Privately, health officials have expressed concerns about the reliability of contamination reports provided by CDOT, which were used in devising the cleanup proposal; one confidential memorandum warns that the inaccurate data could result in "an expensive folly with potential fallout for all." The politicking has become so intense that some employees within the health department believe the cleanup supervision should be turned over to the federal Environmental Protection Agency, a move both agencies have strenuously resisted.
"If the EPA gets called in, CDOT gets dragged in deeper," says one environmental attorney familiar with the case, "and the health department doesn't look too good, either. But you have to wonder what would have happened if this was a different kind of neighborhood. Can you imagine if this had happened in Cherry Hills? There would be blood."
Bad Water, Bad Air
CDOT's Materials Testing Laboratory on East Louisiana Avenue, the site where the leak occurred, was built back in the 1950s, long before neighboring Glendale blossomed as an enclave of strip clubs, apartment complexes and singles on short leases. In the early 1970s, the department installed two underground tanks to store up to 800 gallons of waste solvents used for cleaning equipment and testing road materials. When maintenance workers removed the tanks in 1987, they discovered holes in the tanks where the solvents had leaked into the soil. But the health department wasn't notified of the leak until after a consulting firm took soil samples nearly six years later.
"The left hand apparently was not informed of what the right hand was doing," says CDPHE spokeswoman Marion Galant. "They put the dirt back in the hole, and that was that."
"We didn't follow up, which was wrong," says CDOT's Gerstle. "But it was a screwup of ignorance, not malice."

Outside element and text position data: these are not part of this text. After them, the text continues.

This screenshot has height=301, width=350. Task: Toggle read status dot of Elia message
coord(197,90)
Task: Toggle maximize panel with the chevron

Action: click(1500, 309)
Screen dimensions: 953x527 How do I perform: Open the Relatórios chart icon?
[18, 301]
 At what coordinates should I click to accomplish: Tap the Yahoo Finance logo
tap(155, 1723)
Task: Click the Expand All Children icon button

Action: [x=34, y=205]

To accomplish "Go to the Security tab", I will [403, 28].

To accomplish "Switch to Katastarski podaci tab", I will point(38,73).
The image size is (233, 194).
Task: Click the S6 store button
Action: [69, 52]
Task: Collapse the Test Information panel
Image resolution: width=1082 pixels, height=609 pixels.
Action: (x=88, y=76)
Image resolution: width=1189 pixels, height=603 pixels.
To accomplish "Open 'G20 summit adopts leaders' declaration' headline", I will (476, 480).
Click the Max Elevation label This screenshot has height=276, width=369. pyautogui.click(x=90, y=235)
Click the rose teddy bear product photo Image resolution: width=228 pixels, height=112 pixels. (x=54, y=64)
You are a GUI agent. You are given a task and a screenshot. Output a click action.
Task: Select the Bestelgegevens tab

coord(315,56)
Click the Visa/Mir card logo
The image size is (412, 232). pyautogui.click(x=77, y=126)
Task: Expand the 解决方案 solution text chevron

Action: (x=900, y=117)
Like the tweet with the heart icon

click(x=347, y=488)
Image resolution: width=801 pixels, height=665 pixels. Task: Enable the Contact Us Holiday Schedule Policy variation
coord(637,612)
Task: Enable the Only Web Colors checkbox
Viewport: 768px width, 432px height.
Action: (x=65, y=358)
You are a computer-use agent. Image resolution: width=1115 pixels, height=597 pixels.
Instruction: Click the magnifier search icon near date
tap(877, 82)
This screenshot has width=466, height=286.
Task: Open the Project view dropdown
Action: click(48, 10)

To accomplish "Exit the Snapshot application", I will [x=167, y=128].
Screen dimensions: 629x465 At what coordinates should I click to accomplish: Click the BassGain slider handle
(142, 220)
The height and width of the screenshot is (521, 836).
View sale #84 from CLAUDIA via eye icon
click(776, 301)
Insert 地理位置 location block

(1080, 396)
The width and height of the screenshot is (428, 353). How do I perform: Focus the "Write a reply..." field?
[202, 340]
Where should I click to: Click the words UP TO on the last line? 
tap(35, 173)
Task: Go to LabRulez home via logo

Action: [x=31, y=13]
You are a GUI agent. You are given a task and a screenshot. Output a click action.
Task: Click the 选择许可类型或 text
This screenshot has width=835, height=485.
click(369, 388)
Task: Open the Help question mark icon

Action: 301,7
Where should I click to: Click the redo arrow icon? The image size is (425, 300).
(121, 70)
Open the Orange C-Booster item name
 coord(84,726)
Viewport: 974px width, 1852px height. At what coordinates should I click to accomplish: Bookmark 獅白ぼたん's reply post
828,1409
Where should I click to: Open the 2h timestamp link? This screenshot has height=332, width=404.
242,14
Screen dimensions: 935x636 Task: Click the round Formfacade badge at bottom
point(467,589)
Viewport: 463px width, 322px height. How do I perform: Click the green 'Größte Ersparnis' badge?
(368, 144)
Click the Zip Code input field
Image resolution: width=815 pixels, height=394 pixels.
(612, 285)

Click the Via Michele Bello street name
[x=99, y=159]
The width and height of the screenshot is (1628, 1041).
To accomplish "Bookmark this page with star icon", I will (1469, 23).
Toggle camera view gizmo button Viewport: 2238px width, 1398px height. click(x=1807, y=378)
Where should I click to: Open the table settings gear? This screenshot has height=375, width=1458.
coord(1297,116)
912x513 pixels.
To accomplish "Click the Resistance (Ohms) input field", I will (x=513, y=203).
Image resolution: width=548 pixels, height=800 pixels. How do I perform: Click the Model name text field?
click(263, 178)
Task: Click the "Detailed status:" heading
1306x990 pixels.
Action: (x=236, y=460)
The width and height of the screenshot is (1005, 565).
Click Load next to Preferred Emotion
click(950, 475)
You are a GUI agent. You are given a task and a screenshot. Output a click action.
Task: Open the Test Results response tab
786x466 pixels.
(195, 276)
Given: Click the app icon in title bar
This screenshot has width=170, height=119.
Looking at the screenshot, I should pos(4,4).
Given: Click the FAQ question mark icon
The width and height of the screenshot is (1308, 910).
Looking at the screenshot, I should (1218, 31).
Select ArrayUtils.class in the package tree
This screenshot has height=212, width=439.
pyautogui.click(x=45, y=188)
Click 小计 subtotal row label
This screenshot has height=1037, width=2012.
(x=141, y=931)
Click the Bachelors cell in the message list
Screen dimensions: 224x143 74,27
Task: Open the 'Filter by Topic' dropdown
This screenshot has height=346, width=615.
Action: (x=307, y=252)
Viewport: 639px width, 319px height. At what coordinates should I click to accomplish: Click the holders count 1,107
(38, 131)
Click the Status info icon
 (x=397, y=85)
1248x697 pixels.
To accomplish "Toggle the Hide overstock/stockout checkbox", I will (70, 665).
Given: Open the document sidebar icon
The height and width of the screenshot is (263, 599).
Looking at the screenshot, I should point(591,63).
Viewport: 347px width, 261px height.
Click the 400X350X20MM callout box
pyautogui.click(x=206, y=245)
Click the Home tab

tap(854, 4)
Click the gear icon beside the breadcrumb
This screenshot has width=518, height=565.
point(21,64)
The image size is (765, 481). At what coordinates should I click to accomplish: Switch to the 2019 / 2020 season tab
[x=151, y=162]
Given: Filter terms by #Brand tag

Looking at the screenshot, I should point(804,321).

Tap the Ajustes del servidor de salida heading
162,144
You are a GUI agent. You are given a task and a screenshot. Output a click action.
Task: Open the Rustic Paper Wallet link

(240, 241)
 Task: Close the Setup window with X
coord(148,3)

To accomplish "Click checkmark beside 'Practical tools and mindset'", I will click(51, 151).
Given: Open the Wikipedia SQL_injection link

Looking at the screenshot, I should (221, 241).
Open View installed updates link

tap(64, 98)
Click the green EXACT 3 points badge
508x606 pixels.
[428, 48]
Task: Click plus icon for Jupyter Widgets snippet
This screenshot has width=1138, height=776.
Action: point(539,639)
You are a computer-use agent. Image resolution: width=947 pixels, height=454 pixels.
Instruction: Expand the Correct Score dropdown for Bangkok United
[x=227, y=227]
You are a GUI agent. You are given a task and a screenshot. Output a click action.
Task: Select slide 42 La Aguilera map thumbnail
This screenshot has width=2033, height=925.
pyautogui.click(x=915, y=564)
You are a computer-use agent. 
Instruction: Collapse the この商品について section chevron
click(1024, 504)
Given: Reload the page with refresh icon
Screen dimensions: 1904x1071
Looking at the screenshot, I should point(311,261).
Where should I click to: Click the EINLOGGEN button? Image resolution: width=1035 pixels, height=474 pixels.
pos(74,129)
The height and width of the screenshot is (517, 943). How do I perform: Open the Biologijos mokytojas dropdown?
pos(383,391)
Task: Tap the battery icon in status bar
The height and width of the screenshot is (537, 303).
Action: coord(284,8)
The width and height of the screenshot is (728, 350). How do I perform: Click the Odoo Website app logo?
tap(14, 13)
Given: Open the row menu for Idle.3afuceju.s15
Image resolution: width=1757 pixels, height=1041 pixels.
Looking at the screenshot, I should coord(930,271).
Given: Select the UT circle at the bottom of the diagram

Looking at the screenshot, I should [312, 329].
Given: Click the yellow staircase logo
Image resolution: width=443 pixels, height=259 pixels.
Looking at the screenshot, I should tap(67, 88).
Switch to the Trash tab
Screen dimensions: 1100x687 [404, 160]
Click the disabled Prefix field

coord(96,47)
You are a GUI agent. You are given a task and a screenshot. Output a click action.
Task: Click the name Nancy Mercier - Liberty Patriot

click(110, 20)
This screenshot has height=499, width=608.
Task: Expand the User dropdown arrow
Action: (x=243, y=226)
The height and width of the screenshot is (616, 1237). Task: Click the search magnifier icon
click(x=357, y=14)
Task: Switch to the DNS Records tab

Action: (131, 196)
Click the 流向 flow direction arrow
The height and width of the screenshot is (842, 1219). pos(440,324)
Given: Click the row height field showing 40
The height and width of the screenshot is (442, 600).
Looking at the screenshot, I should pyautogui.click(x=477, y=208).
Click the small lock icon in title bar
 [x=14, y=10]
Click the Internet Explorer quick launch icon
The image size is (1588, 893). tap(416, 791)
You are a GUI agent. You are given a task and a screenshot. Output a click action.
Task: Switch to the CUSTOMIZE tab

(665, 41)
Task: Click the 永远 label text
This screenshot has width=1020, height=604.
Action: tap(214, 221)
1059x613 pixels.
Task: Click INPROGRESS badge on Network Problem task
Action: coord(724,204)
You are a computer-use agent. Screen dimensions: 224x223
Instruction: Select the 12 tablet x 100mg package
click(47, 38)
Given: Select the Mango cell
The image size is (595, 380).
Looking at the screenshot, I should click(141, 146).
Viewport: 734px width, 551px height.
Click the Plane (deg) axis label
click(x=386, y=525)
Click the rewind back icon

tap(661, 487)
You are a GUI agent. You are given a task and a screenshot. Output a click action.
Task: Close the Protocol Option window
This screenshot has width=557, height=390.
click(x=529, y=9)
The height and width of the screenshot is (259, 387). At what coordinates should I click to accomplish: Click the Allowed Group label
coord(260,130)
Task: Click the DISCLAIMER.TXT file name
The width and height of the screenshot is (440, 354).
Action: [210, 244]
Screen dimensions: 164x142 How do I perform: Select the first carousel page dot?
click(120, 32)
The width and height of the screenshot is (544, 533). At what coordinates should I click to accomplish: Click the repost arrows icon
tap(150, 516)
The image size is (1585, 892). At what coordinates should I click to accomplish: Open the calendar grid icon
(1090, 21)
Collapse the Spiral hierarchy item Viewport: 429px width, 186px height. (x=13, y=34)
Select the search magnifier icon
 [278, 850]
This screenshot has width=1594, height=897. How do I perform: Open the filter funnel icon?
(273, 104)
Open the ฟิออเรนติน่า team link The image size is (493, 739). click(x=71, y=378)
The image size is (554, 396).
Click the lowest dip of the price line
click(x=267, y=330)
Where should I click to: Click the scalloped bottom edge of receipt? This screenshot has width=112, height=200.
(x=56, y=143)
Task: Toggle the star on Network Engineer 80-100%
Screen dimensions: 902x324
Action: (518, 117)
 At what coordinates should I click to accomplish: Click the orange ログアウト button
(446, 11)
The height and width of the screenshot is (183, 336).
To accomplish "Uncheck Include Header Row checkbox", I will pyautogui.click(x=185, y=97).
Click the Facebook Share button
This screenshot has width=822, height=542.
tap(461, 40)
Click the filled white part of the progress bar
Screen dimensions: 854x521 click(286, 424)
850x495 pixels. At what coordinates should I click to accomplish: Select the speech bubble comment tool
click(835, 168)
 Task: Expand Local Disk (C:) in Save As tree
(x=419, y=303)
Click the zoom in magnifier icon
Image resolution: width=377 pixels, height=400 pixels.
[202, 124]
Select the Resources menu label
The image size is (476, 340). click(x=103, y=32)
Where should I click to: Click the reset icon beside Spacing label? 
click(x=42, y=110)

Health officials first learned of the contamination in early 1993. Over the next two years, extensive testing determined that the toxic brew oozing from the tanks--including dichloroethene, or 1,1-DCE, a suspected carcinogen associated with liver and kidney disease in lab animals--had reached groundwater and traveled off-site. The underground plume of measurable contamination stretched north into Glendale, almost to the banks of Cherry Creek, finally dropping to acceptable levels in the vicinity of an office building complex that happens to contain the headquarters for the state health department.